(Source data)
****************

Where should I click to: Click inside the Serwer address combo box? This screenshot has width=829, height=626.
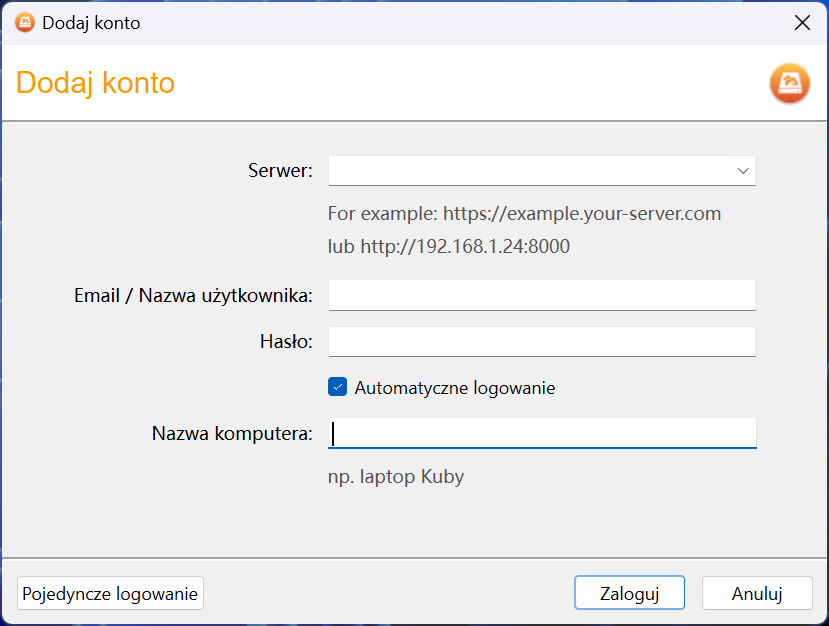(x=530, y=171)
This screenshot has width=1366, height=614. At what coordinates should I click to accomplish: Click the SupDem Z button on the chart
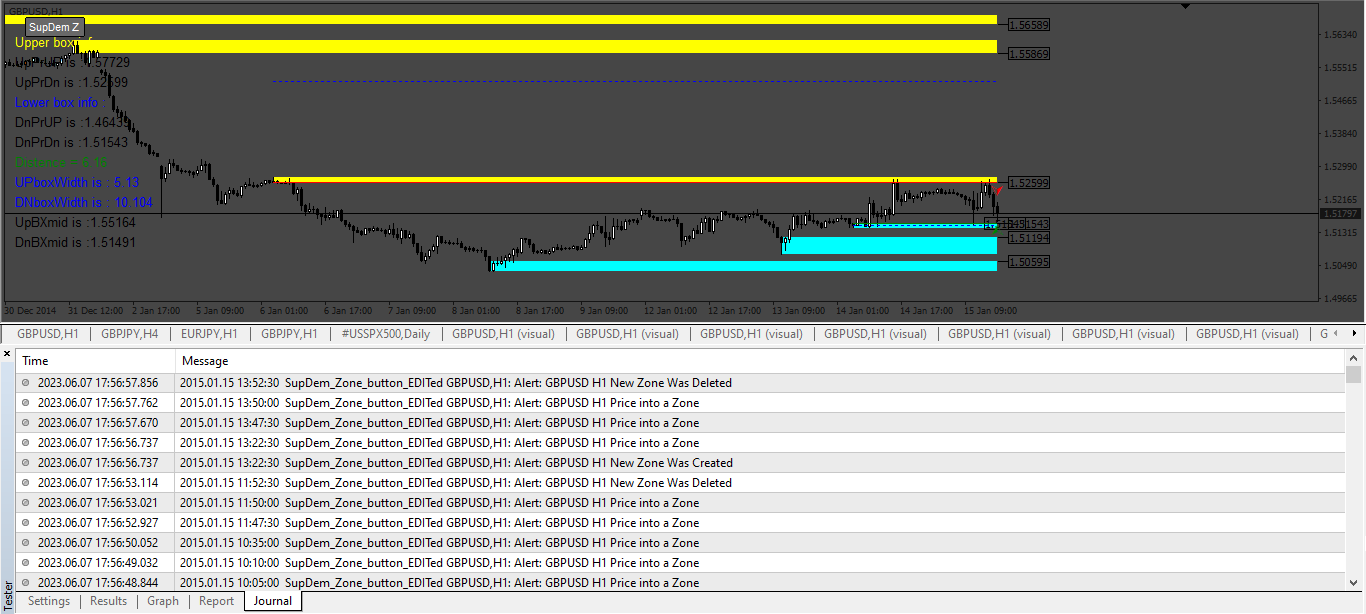point(54,27)
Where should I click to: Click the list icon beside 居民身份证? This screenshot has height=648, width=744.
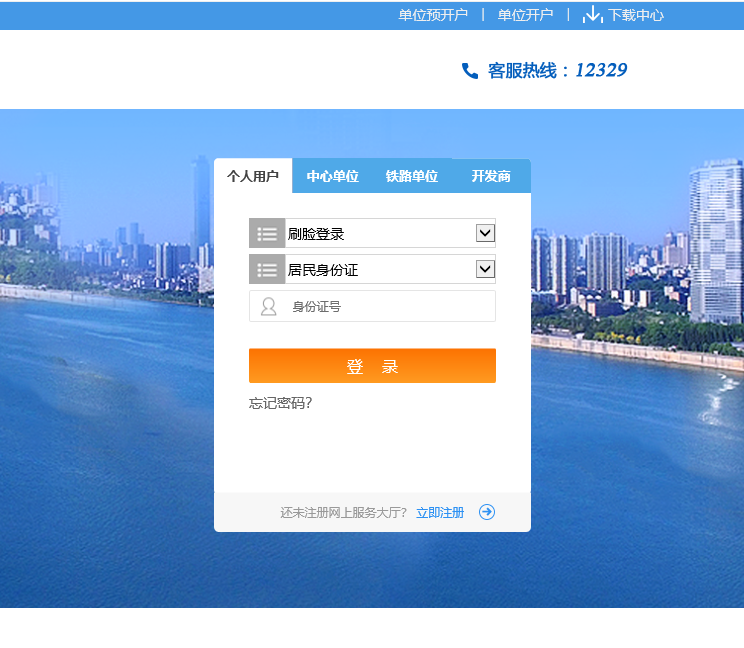267,270
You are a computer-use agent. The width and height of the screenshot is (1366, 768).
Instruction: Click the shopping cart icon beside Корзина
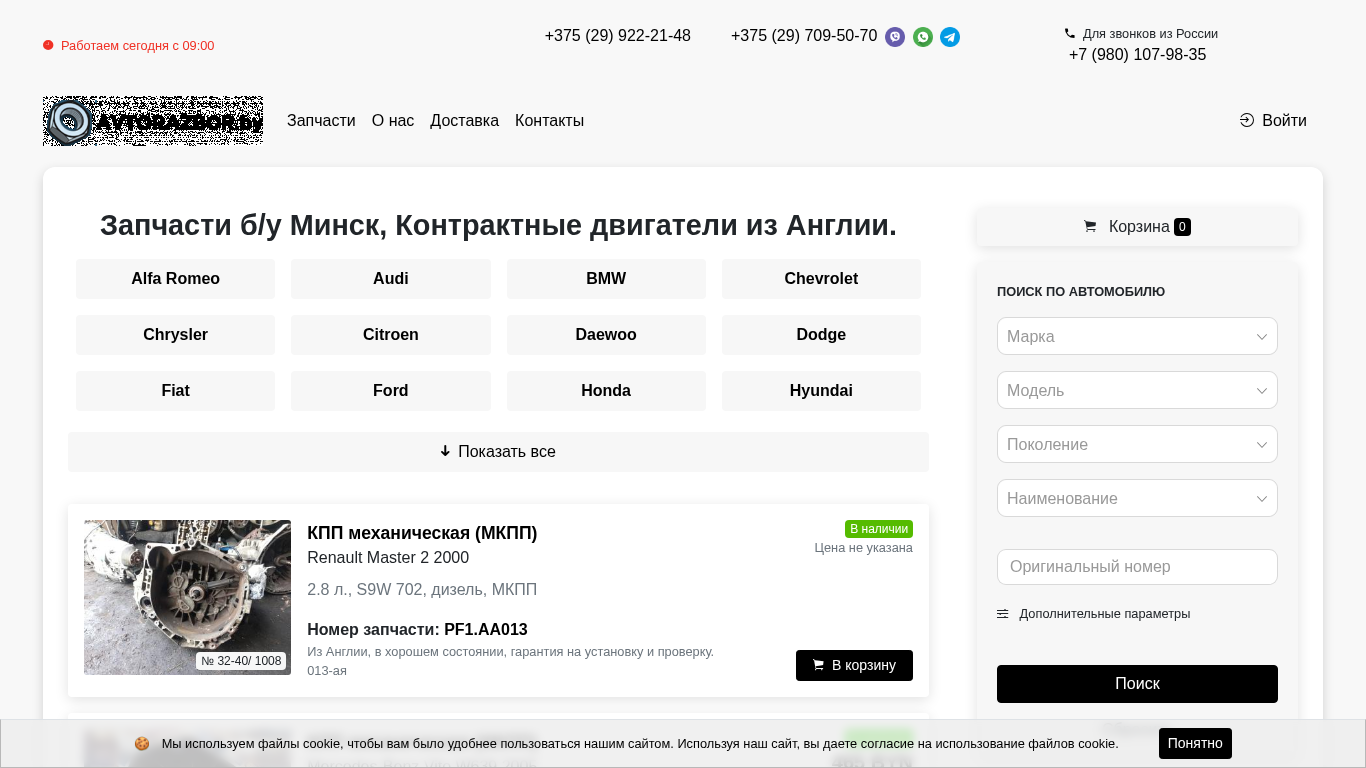pyautogui.click(x=1090, y=227)
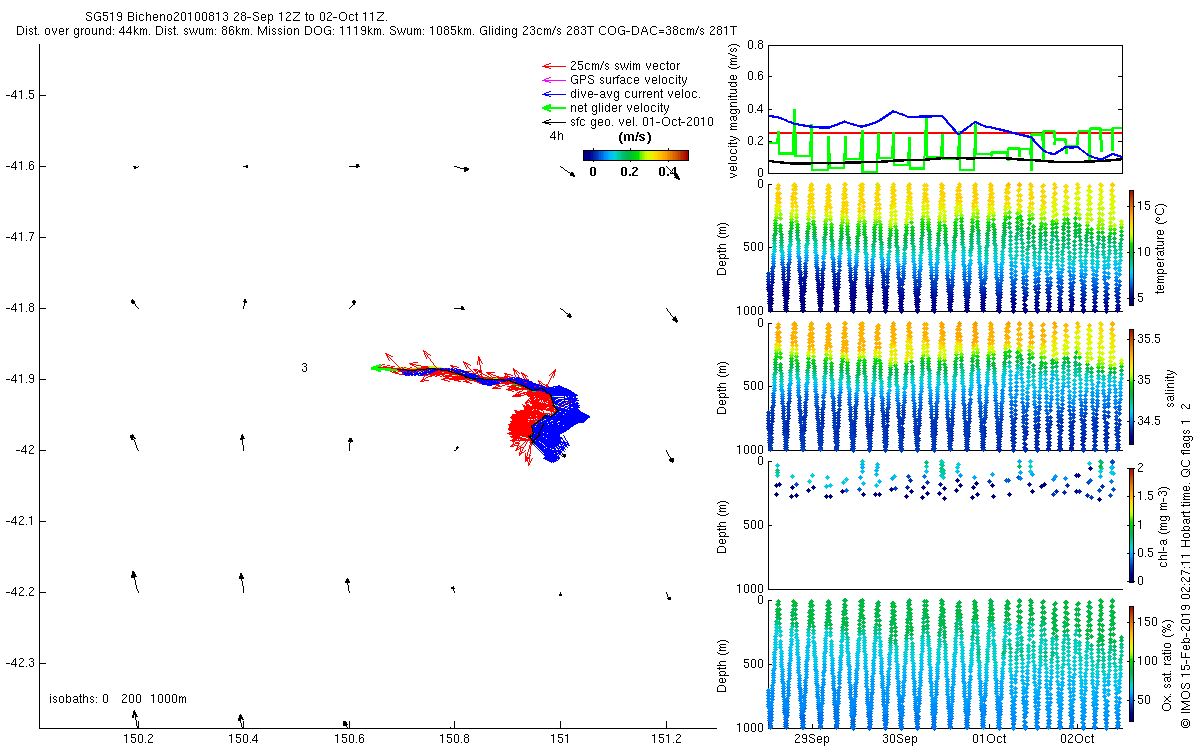This screenshot has height=750, width=1200.
Task: Click the magenta GPS surface velocity arrow
Action: [553, 79]
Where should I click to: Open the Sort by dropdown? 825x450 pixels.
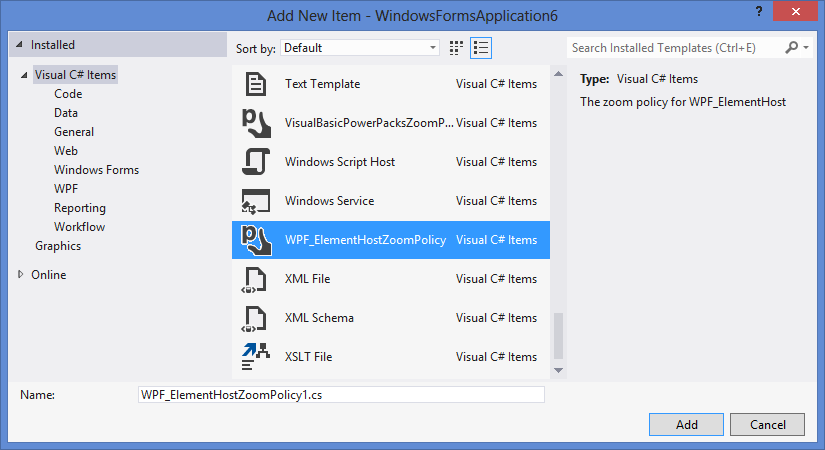coord(360,47)
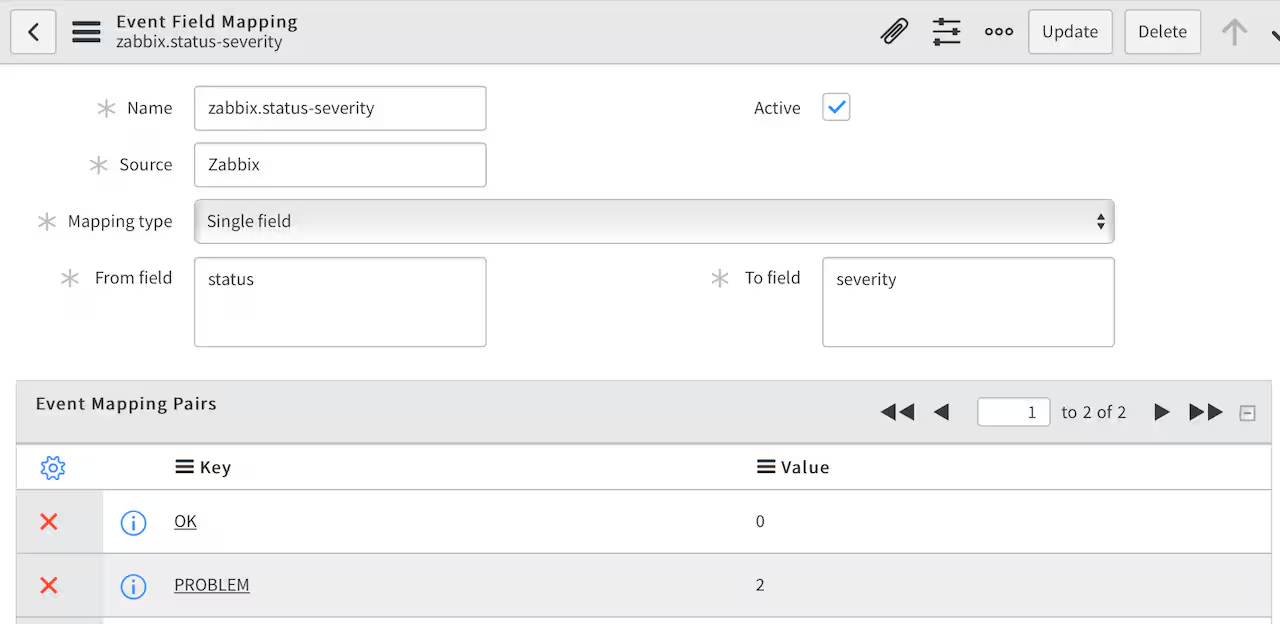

****************

### WHAT YOU SHOULD DO
Would you print, exactly as they appear, the lines from the line with "You are a computer-use" through the end of the entries above, leaving out the pictures?

### FINISHED EXERCISE
You are a computer-use agent. The width and height of the screenshot is (1366, 768).
Instruction: Click the shopping cart icon beside Корзина
pyautogui.click(x=1090, y=227)
This screenshot has height=750, width=1200.
Task: Click the magenta GPS surface velocity arrow
Action: [553, 79]
Where should I click to: Open the Sort by dropdown? 825x450 pixels.
coord(360,47)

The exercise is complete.